## About this task
Reproduce, from the lines below, exactly the stretch that begins at the line containing "Click the help icon beside 状态 column header" and ends at the line containing "You are a computer-use agent. This", both included.

★ ★ ★ ★

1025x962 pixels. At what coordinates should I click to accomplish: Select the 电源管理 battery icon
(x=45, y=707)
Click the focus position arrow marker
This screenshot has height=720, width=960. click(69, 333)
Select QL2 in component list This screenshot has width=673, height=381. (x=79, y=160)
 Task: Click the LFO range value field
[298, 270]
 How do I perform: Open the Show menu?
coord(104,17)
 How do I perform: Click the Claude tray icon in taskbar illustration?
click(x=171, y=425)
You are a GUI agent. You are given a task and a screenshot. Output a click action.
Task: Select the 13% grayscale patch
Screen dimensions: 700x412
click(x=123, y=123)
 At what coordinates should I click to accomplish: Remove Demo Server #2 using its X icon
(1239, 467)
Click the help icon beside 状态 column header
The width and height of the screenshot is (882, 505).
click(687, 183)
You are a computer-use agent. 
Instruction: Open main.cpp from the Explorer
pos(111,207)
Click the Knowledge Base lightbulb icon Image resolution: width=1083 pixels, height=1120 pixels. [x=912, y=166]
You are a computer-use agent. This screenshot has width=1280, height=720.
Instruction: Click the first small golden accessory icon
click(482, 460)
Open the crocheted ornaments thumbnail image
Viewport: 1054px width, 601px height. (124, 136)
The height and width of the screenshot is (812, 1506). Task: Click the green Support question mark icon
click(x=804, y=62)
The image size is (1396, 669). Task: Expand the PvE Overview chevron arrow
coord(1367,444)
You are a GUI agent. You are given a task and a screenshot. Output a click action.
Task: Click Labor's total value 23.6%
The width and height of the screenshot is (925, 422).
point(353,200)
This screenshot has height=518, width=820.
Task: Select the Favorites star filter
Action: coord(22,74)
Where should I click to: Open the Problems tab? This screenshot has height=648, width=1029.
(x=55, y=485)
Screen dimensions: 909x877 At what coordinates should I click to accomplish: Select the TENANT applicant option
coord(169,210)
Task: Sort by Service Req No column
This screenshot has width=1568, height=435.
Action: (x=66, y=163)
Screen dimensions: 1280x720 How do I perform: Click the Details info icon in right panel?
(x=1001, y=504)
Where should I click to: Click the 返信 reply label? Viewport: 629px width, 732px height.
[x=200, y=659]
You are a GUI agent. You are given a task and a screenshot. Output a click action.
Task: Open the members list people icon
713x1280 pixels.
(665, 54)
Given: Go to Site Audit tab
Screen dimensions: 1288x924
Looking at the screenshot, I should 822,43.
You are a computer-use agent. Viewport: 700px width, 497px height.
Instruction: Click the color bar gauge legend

★ ★ ★ ★

## Task answer
Click the help icon beside 状态 column header
The width and height of the screenshot is (882, 505).
click(687, 183)
You are a computer-use agent. 
Instruction: Open main.cpp from the Explorer
pos(111,207)
Click the Knowledge Base lightbulb icon Image resolution: width=1083 pixels, height=1120 pixels. [x=912, y=166]
You are a computer-use agent. This screenshot has width=1280, height=720.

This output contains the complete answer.